O projeto atende a 5 (cinco) grupos da Universidade Federal do Pampa nesta primeira edição: @pet.ppc@letraspet, Pibid- História (Jaguarão), Pibid- Ciências Humanas (São Borja) e o próprio @neabimocinha. Os encontros acontecem uma vez por mês (abril-dez/2021) e conta com nomes de pesquisadores especialistas nos estudos de educação para as relações étnico-raciais e terá como atividade fim a produção de uma cartilha de orientações básicas para a educação das relações étnico-raciais.

 

Nesta segunda-feira, 2 de agosto, nos encontramos para mais um Movimento Educador, lembrando que essa atividade deveria ter ocorrido na semana passada. No entanto devido a falta de energia elétrica que impossibilitou que nossa convidada permanecesse na vídeo chamada o evento foi reagendado.

Desejamos à todas e todos um ótimo encontro!


Movimento Educador 4

“A vivência da raça faz parte dos processos regulatórios de transgressão, libertação e emancipação vividos pelos africanos e seus descendentes.” (GOMES, 2017, p.67)

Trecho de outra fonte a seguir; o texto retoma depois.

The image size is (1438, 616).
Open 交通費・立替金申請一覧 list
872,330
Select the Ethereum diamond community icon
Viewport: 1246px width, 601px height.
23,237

Palestrante: Thuila Farias Ferreira
Mediação: Pamela Cristina

Título da palestra: Agência de Mulheres Africanas: movimento e pensamento

Palestra: Abordaremos, de forma introdutória, as organizações e movimentos de mulheres africanas (das independências até o início do século XXI) e o pensamento sobre gênero a partir de teóricas africanas. Os textos sugeridos (não obrigatórios) são o artigo Sujeitas da própria história: influência, organizações e movimentos de mulheres africanas (1940-1990) e os itens 2.1 e 2.2 do Capítulo 2 do trabalho de dissertação Africanas: gênero e feminismo em perspectiva afrocentrada, ou seja, das páginas 84 a 95. Para incentivar o debate após as exposições, é importante que todos acessem o site Biografias de Mulheres Africanas e, a partir da busca, escolham livremente uma das biografias.